▶ _Activity_
Lines from the one containing "The width and" through the last line of the data are to be returned exactly, both ends included, minus any pictures.
== Segment start ==
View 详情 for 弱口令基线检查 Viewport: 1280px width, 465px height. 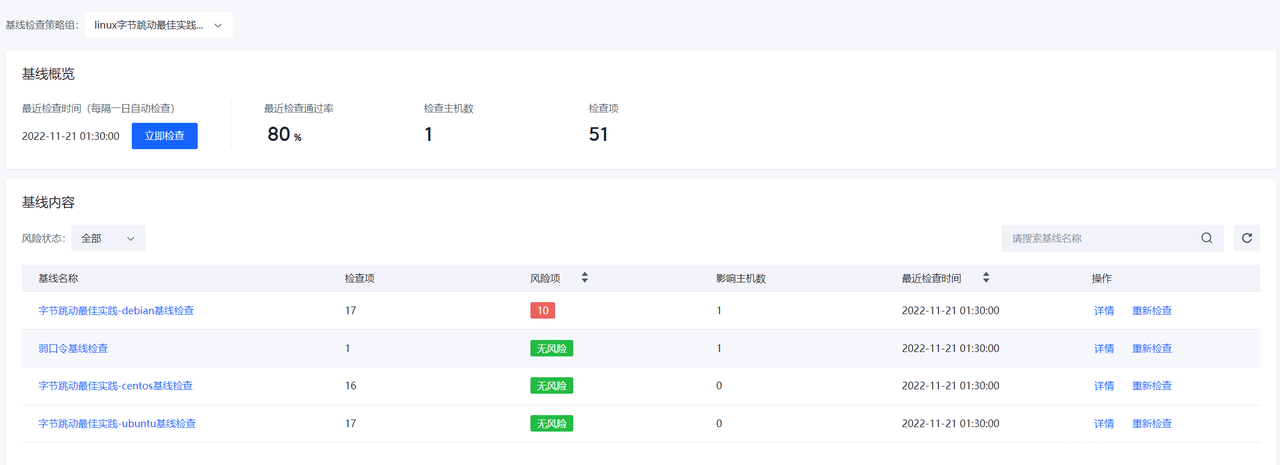coord(1104,349)
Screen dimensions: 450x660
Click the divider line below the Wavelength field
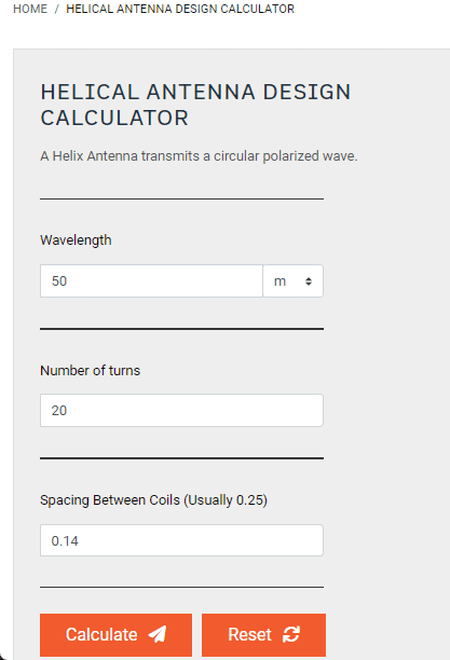click(x=182, y=329)
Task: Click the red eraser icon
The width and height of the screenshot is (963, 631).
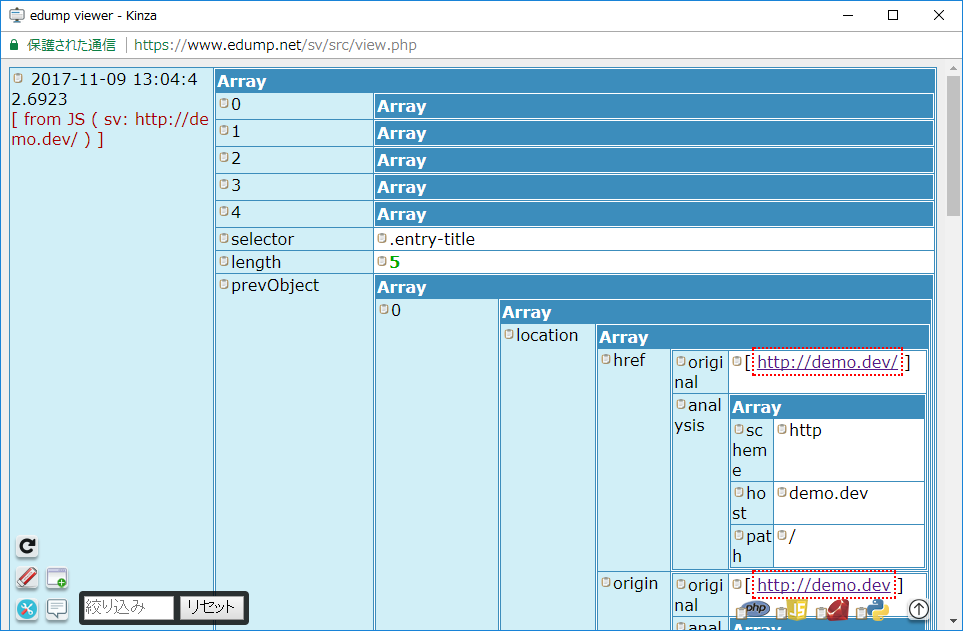Action: [28, 578]
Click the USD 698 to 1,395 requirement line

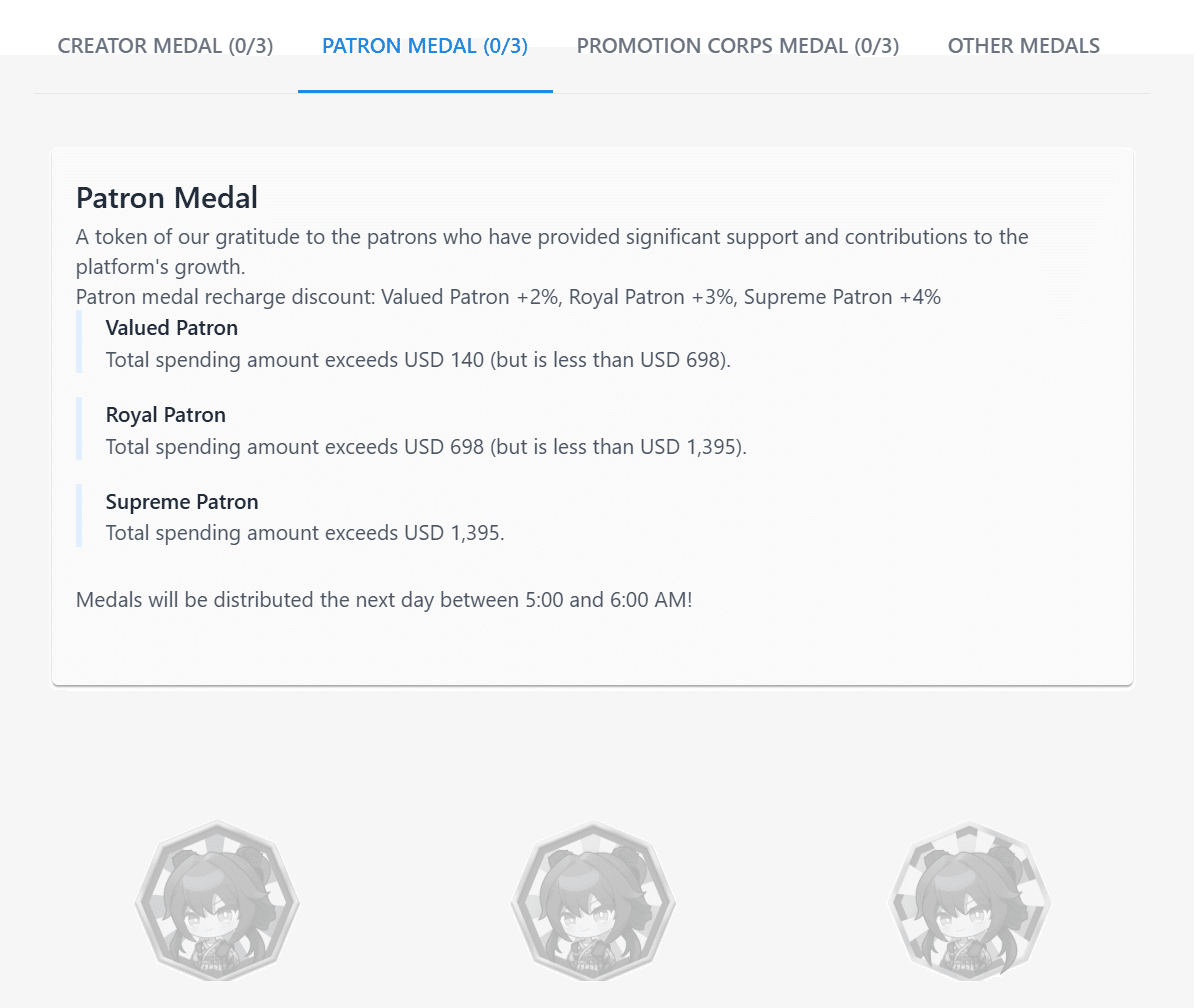(426, 447)
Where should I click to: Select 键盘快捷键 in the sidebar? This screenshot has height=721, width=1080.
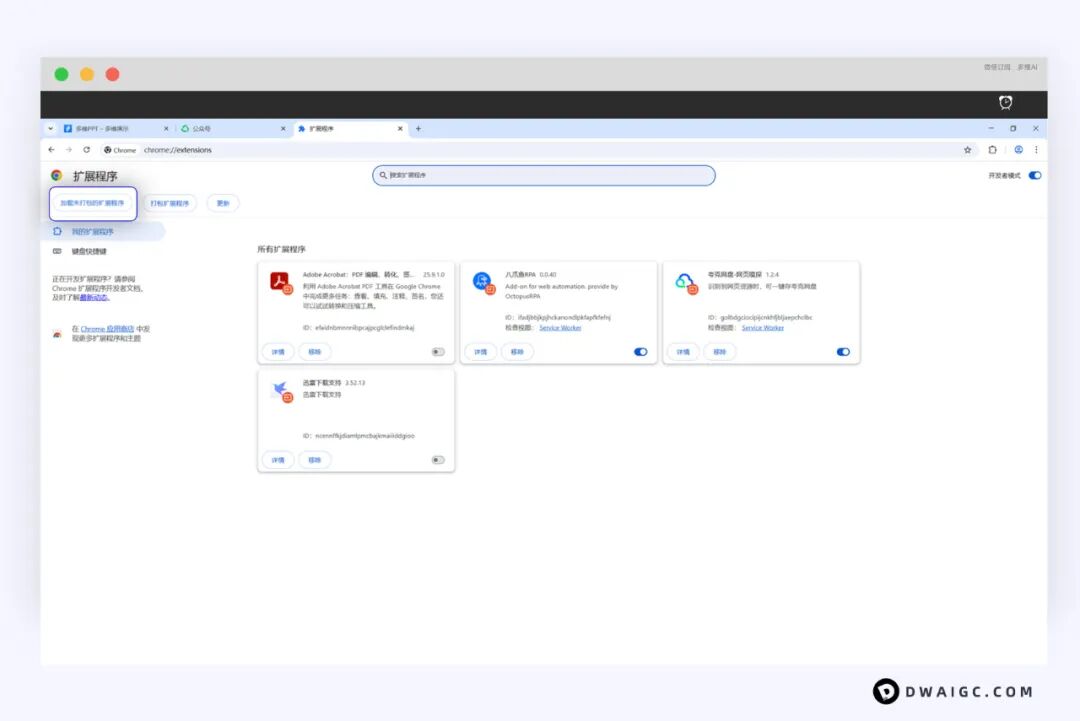(x=89, y=251)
== Segment end ==
▶ _Written solution_
The width and height of the screenshot is (963, 631).
Action: [28, 578]
Click the USD 698 to 1,395 requirement line

(426, 447)
Where should I click to: Select 键盘快捷键 in the sidebar? This screenshot has height=721, width=1080.
(x=89, y=251)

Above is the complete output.